Repeat every line of these entries word for word, omitting the pictures.

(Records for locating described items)
* start *

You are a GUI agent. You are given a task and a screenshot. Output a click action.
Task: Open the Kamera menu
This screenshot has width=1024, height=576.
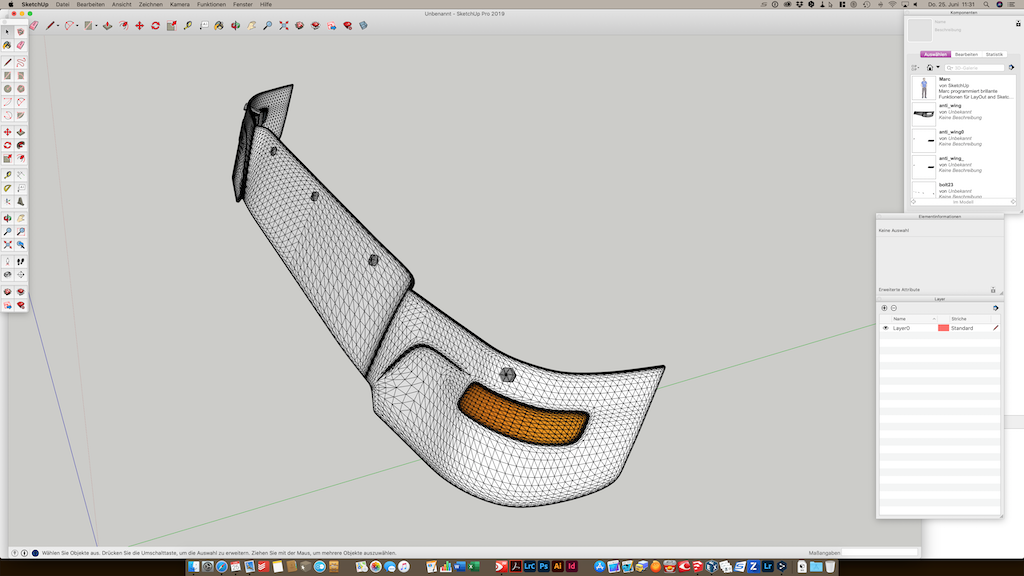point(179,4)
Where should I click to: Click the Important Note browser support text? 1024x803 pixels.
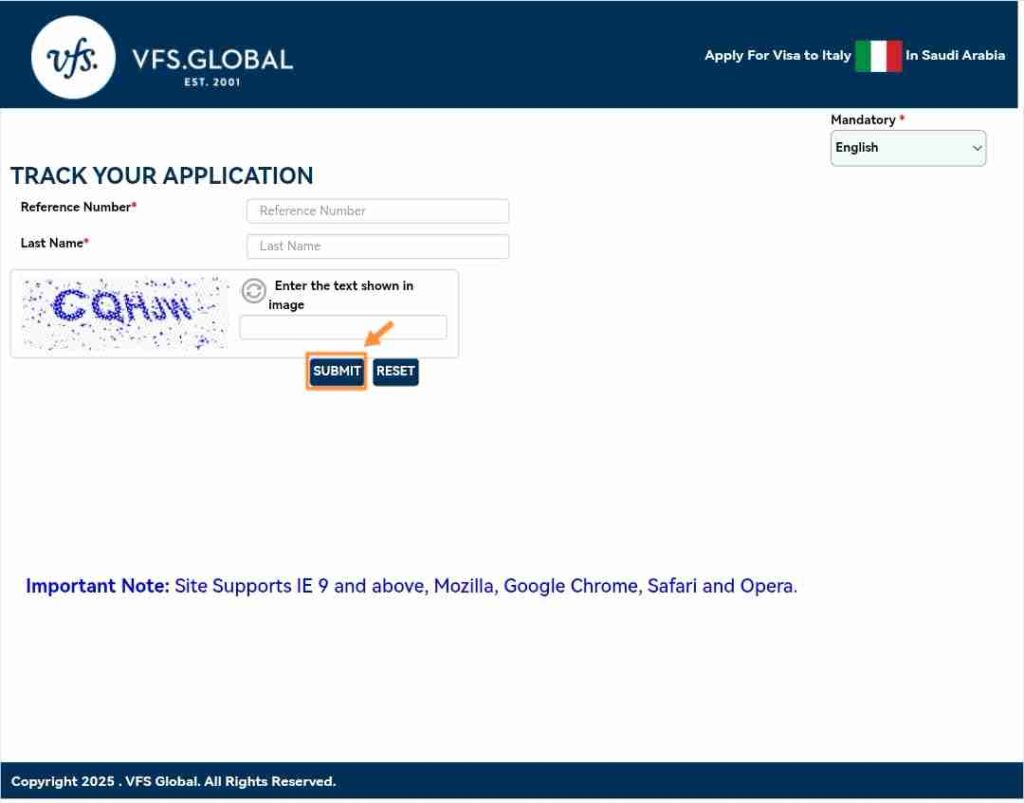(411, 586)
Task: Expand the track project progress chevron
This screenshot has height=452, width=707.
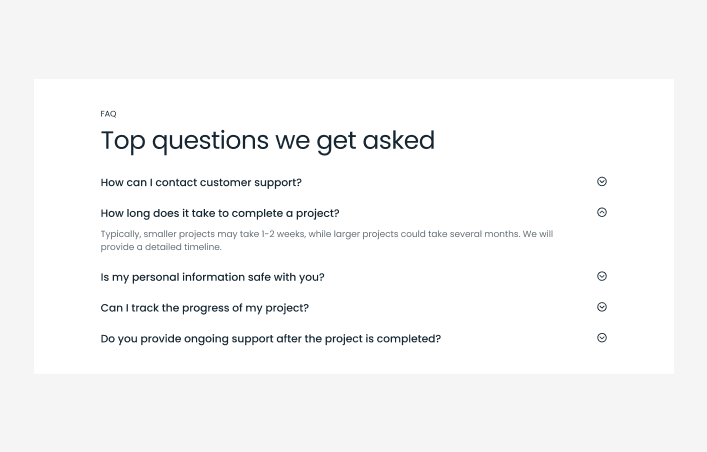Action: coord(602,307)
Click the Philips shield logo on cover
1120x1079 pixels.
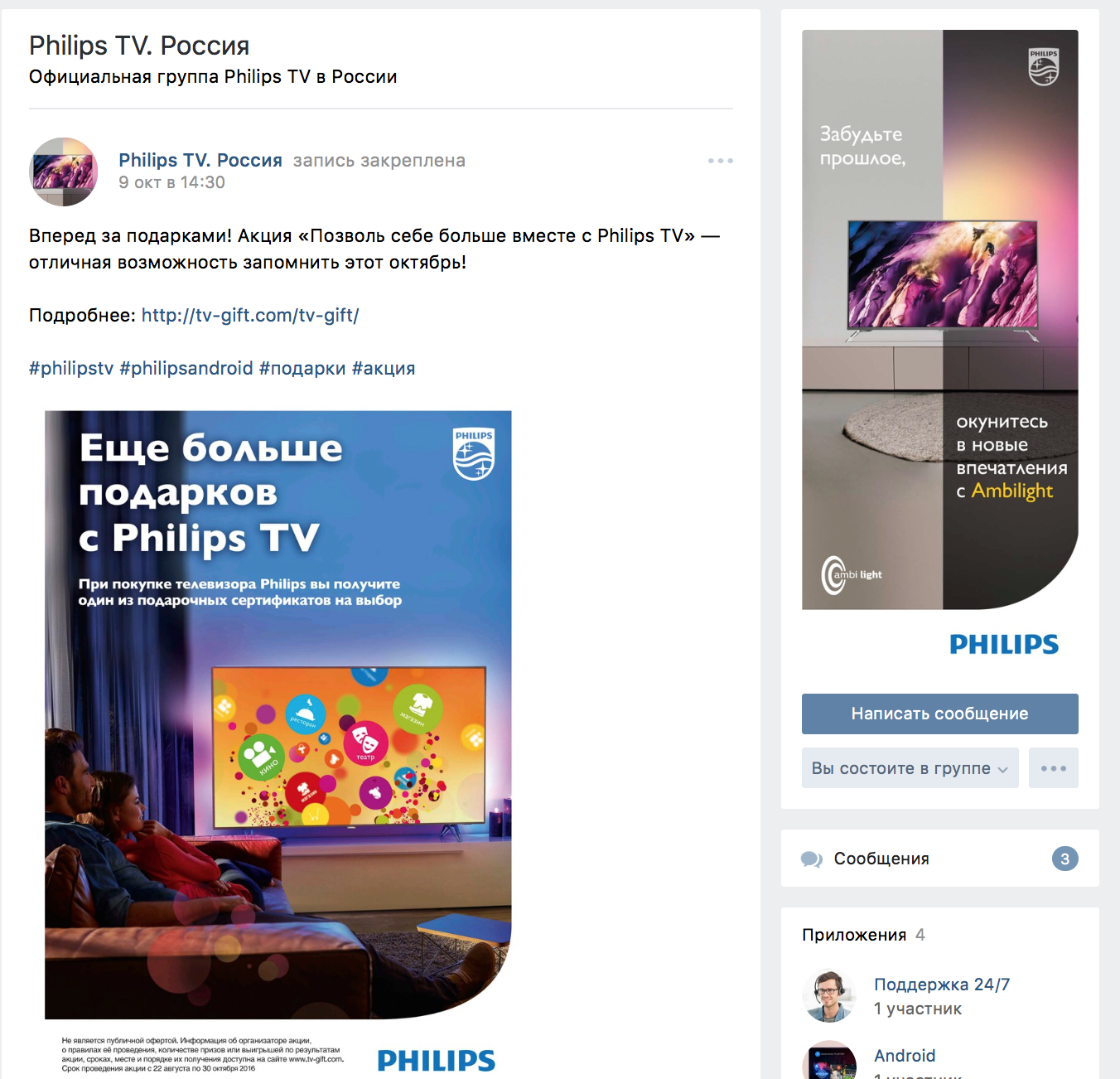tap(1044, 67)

* end *

FULL RESPONSE:
You are a GUI agent. You are given a task and a screenshot. Output a click action.
Task: Open the Kamera menu
This screenshot has width=1024, height=576.
point(179,4)
Where should I click to: Click the Important Note browser support text? 1024x803 pixels.
(411, 586)
Task: Expand the track project progress chevron
This screenshot has height=452, width=707.
Action: coord(602,307)
Click the Philips shield logo on cover
1120x1079 pixels.
tap(1044, 67)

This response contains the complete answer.